Before diving into this cheatsheet, check out my previous deep-dive on Nginx Cheat Sheet: Routing, SSL & Performance Guide to see how we structured these patterns in practice.

Mastering Selectors & Instant Vectors

Instant vectors return the single newest evaluated value for all matching time-series entries.
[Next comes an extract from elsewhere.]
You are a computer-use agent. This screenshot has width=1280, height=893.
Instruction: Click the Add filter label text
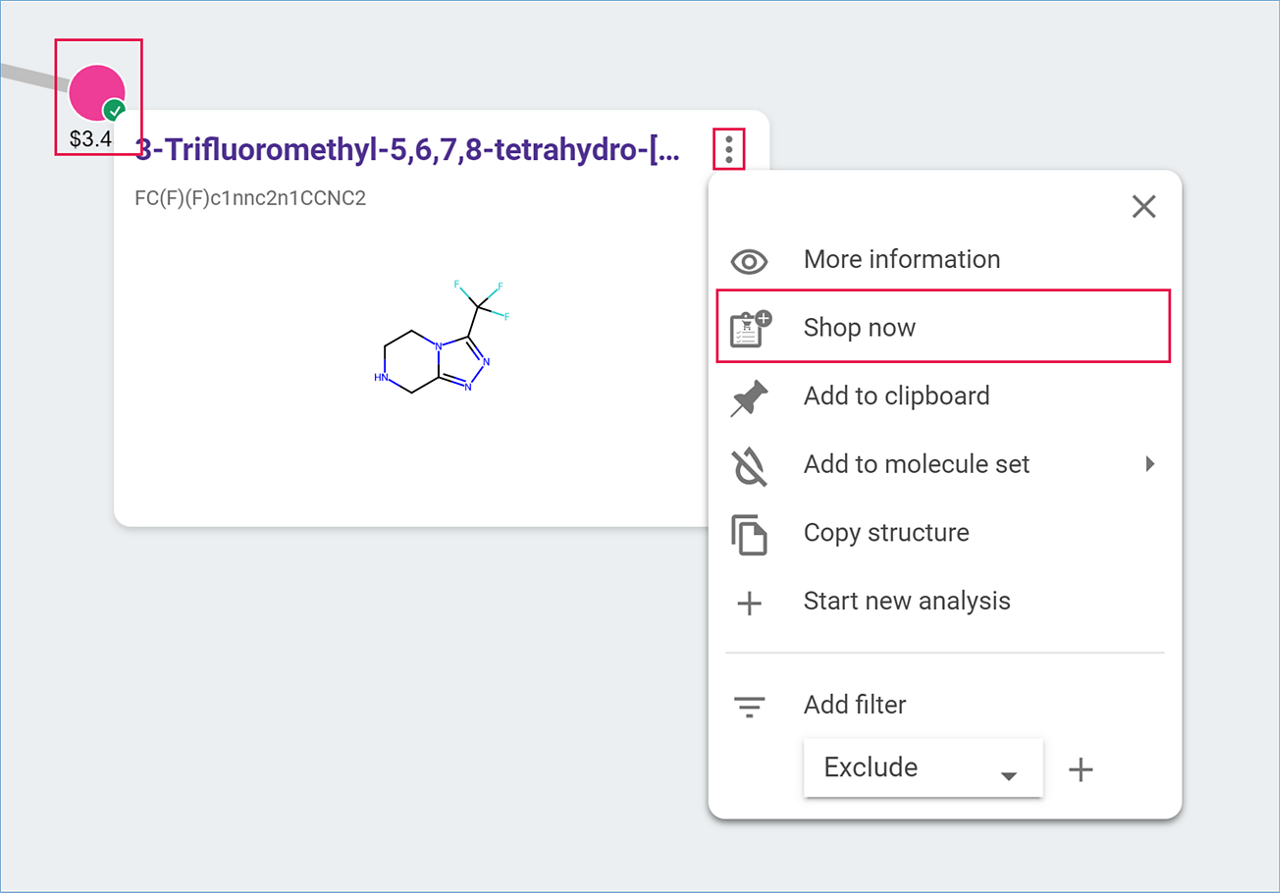point(855,705)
Range vectors extract values across a retrofitted historical period (e.g. [5m]).

# 1. Exact matches
http_requests_total{job="api-server"}

# 2. Negative and Regular Expression matches
# Match all dev or staging jobs, excluding the auth service
http_requests_total{env=~"dev|staging", handler!="auth"}

# 3. Range vector (extracts 5 minutes of data points; cannot be graphed directly)
http_requests_total{job="api-server"}[5m]

# 4. Offset modifier (look at data points from 1 hour ago)
http_requests_total{job="api-server"} offset 1h

Rate Calculations & Aggregations

Calculating averages and changes per second is key to monitoring load.

# 1. Calculate the per-second average rate of increase over a 5-minute range vector
# Ideal for volatile, fast-changing counter metrics
rate(http_requests_total{job="api-server"}[5m])

# 2. Calculate average increase per second over a range (faster calculation, best for slow metrics)
irate(http_requests_total{job="api-server"}[5m])

# 3. Sum up all rates across the application, grouped by custom labels
sum by (status_code) (rate(http_requests_total[5m]))

# 4. Calculate average metrics, omitting host/pod details
avg without (instance, pod) (node_cpu_seconds_total{mode="idle"})

Complex Multi-Vector Matching

When combining two distinct metrics (e.g., matching container memory limits with memory consumption), use vector matching filters.

# 1. One-to-One matching (requires identical label sets on both sides)
# Calculate memory usage percentage
container_memory_usage_bytes / container_spec_memory_limit_bytes

# 2. Match on subset of labels
container_memory_usage_bytes * on(pod, namespace) container_spec_memory_limit_bytes

# 3. Many-to-One Matching using group_left
# Multiplies request rate per path by the server's static metadata attributes
# group_left maps the left side (many) to the right side (one)
rate(http_requests_total[5m]) * on(instance) group_left(version, env) node_meta_info

Common SRE PromQL Queries

Use these query configurations to monitor core system health.

# 1. Calculate CPU Utilization Percentage
# Excludes idle, guest, and steal cycles
100 * (1 - sum by(instance) (increase(node_cpu_seconds_total{mode="idle"}[5m])) / sum by(instance) (increase(node_cpu_seconds_total[5m])))

# 2. Calculate Available Disk Space Percentage
node_filesystem_free_bytes{mountpoint="/"} / node_filesystem_size_bytes{mountpoint="/"} * 100

# 3. System Request Failure Rate (Percentage of 5xx codes)
sum(rate(http_requests_total{status=~"5.."}[5m])) / sum(rate(http_requests_total[5m])) * 100

Structuring Prometheus Alerting Rules

Write alerting rules inside your Prometheus server configuration files.

groups:
  - name: api_alerts
    rules:
      # 1. Critical High Error Rate alert
      - alert: ApiHighErrorRate
        expr: sum(rate(http_requests_total{status=~"5.."}[5m])) / sum(rate(http_requests_total[5m])) * 100 > 5
        for: 2m # Condition must persist for 2 minutes before triggering
        labels:
          severity: critical
          team: sre
        annotations:
          summary: "High API Error Rate detected on {{ $labels.instance }}"
          description: "API 5xx errors represent {{ $value | printf \"%.2f\" }}% of total traffic over the last 5 minutes."

      # 2. Out of Memory alert
      - alert: HostOutOfMemory
        expr: node_memory_MemAvailable_bytes / node_memory_MemTotal_bytes * 100 < 10
        for: 5m
        labels:
          severity: warning
        annotations:
          summary: "Instance {{ $labels.instance }} is low on available memory"
          description: "Available memory has dropped below 10% (Current: {{ $value | printf \"%.2f\" }}%)."